One child playing one parent off against another is often the cause of stress in a relationship. This is perfectly normal and completely the fault of the parent. A simple level of respect is required from each parent to the other.

In this culture, there is a strong prominence of focus on the mother to the exclusion, often, of the father. This is made worse in areas where the father is seen as nothing more than a sperm donor and of no more value than as a life support system for the sperm delivery method.

It must be remembered that the father is equally important in the rearing of his offspring as the mother is. One need only look at a "well balanced" home where mummy and daddy get on well and then compare with a home where mum and dad shout at each other and dad is absent a lot.

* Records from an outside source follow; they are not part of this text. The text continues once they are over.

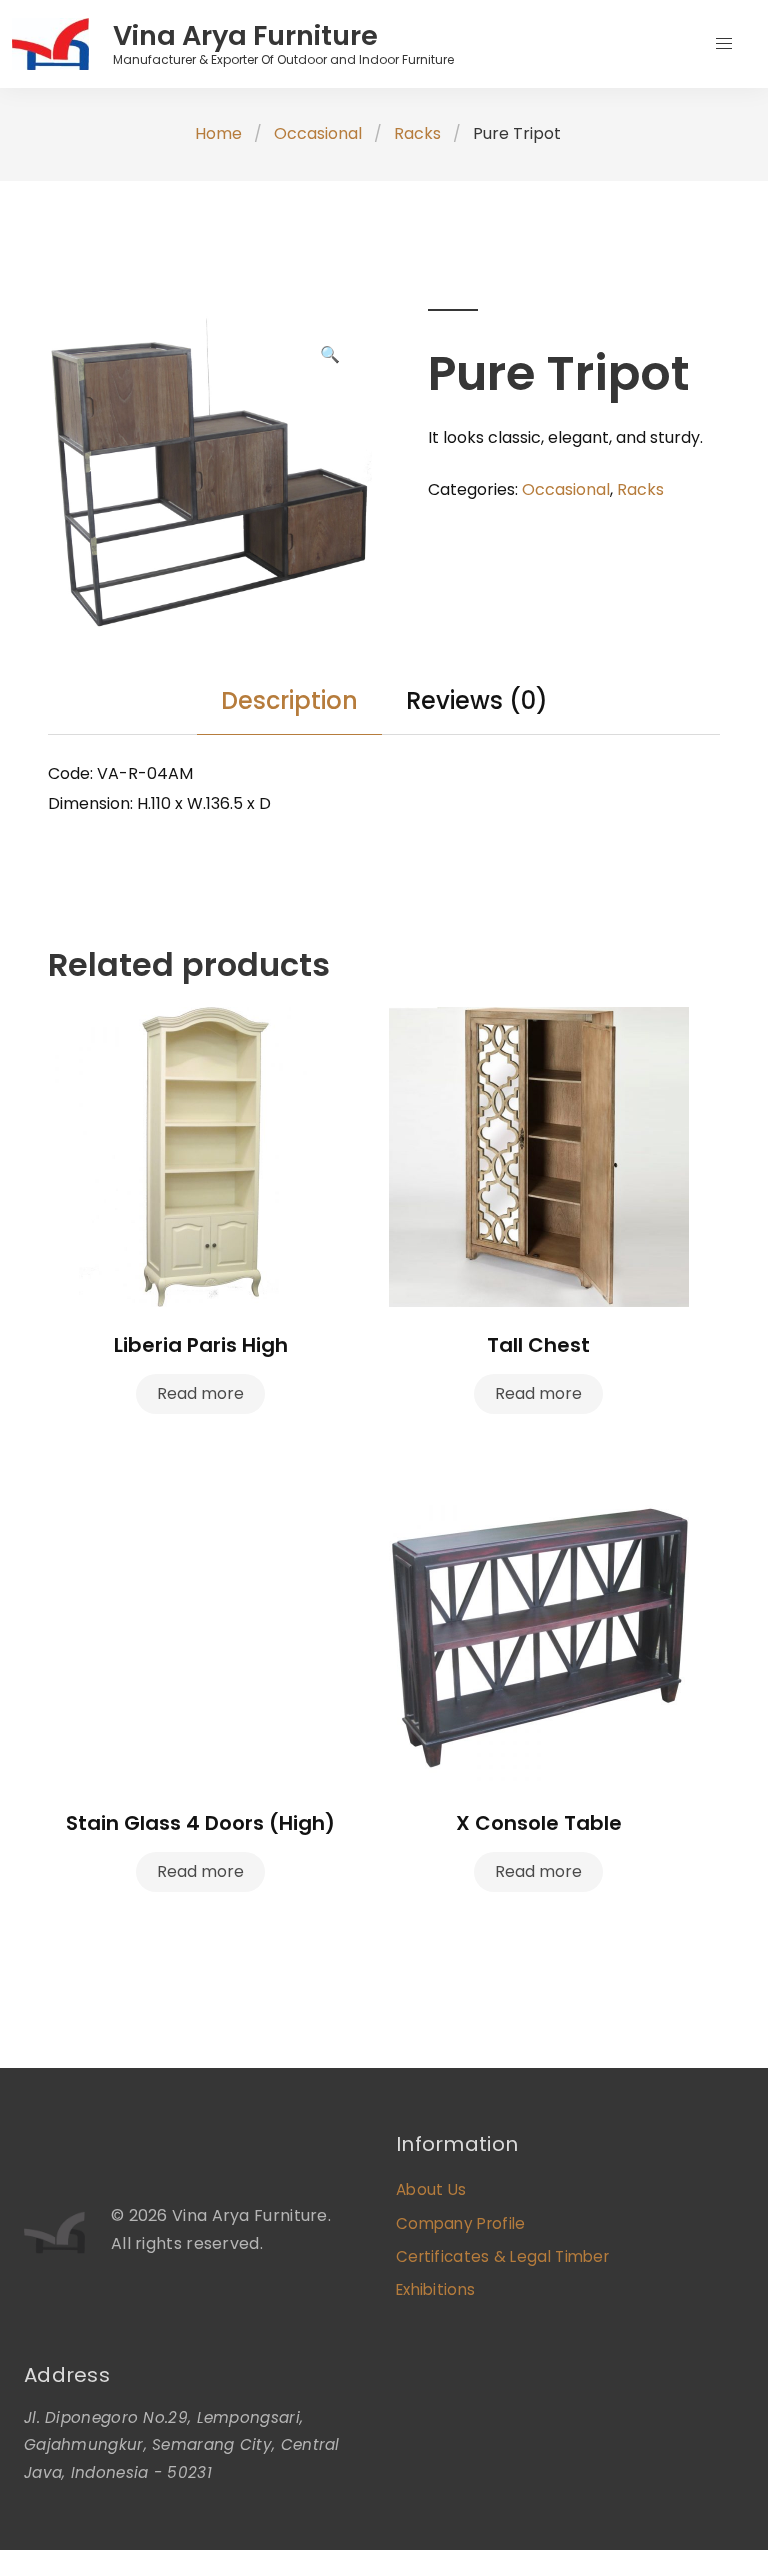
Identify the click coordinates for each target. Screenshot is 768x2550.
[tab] (289, 700)
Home (218, 133)
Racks (417, 133)
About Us (431, 2189)
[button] (724, 44)
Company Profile (461, 2223)
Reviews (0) (477, 700)
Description (289, 700)
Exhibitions (435, 2289)
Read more (200, 1393)
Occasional (318, 133)
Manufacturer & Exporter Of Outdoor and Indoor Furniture (283, 59)
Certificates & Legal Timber (502, 2256)
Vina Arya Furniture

There must be a clear framework that acknowledges the right of the father to be consulted.

At one time, it was considered (some what arbitrarily) that father was head of the house. This head-ship was abused and, over time, lost by fathers. It is not a god-given right to dominate and rule. That would just be foolish. The head of the house (arbitrarily the father in times gone past) functions in union with mother who is his equal. The authority of the father is delegated with trust to the mother and the authority of the mother is delegated with trust to the father.

With this union, each parent may act with the complete authority of both but unless this acceptance of authority delegated is acknowledged publicly, it is useless. The authority rests with the parent unless they attempt to hold on to it.

How does a parent acknowledged publicly the authority delegated and why?

A mother acknowledges the authority of her partner by deferring clearly to him and he to her.

How else can a mother hope to rebuild the value of the father as a parent unless a united front is presented? Further - how can she breath life into the fathers once active desire to be involved with his children unless she recognises his value and the validity of his contribution? If fathers are so alienated from the role of parent by the assumptions of those who are "there to help the mother" how can he be expected to be a good dad later? It's no good us bemoaning the lack of bond between fathers and their teenage children when for the first 16 years of the child's life they have been considered a necessary evil, there only to bring in cash.

It is time to recognise the value of the active participation of fathers in the bringing up of children.

Let us suppose that sometime after tea the children ask mother if they can have ice cream. The mother has complete authority to decide an answer and act upon it. But here is an opportunity to recognise that there are two parents in the house.

Mother says: "What does you father have to say?"

Now let it be said that the uncaring environment where she says, "ask dad" and he says "ask mum" only serves to frustrate the children and show to them that neither parent can be bothered.

In restoring the father, the mother may even have to go with the children to where the father is and ask for the children "daddy, can we have some ice cream? Mummy says to ask you."

This says to the father "I trust you and your views are important to me" and it says to the children "Your father and I work together - we are a team"

The father can then choose to decide or to return the choice to mother with his blessing.

"Not this time" or "later" must not be used as a weak alternative to "no" - say what you mean and be ready to stick to it.

"Yes, if mummy says it is ok" or "What does mummy think" also re-enforces mothers authority and shows unity as mother and father come to a decision together.


"No, I feel it is too close to bed-time"

If the father's choice is no then he must stop what he is doing, at least temporarily, and go to the mother and say "I'd rather not, for this reason -"

Mother can offer counter arguments "It doesn't seem to be any harm... have you considered -"

In this way the parents reinforce the authority of each other despite a difference of opinion, furthermore they are teaching the children how to have peaceful disagreements and how to resolve them.

"I have told you before... Not before bed-time":

If this is the case then the father must go to the mother and say, "they have asked this {give time} and I said 'no' that time, I think we should be consistent."

The mother then has a responsibility to deal with this potential playing of one against another by declaring the choice of the father to the children. This is not because the father can not speak to the children indeed a good daddy may have already said no directly to the children but by echoing the choice of the father the mother shows that she and he stand together. It is not important that they agree on the issue, it is only vital that each supports and upholds the authority of the other.

Under no circumstances should a parent ever contradict the direct authority of the other, nor should one mock the other. When mother tells off father she places him at the same level as the child. When this happens how then can the child be expected to have respect for the father?

"Only if..." if father chooses to add a condition then the father needs to communicate the condition to mother (although as the years progress you may find that your children will communicate it themselves). The mother must act within the bounds of the decision or risk showing herself to be a liar by her pretence to her children.

This unity can further be enhanced by the parents finding time to compare views on things that affect the children. The mother should not necessarily expect the father to be particularly forthcoming if this is a change after a lifetime of false assumptions and mistreatment. For every exclusion of the father, it will take five to rebuild the detriment caused to the authority of the father.

End Notes

Including the father only works if the father is ultamatly willing to be included. Willingness is not always the case sometimes through neglect and sometimes for other more complex and personal reasons.
momomom Has kindly pointed out that "In breastfeeding classes, we teach that fathers give their children the first experience of love that is not connected to food. We also teach them how to be involved in a positive way that doesn't disrupt the lactation. Many parenting skills and tasks do not involve feeding the infant. Hopefully, if mommy isn't the only "expert" daddy will not be disinfranchised."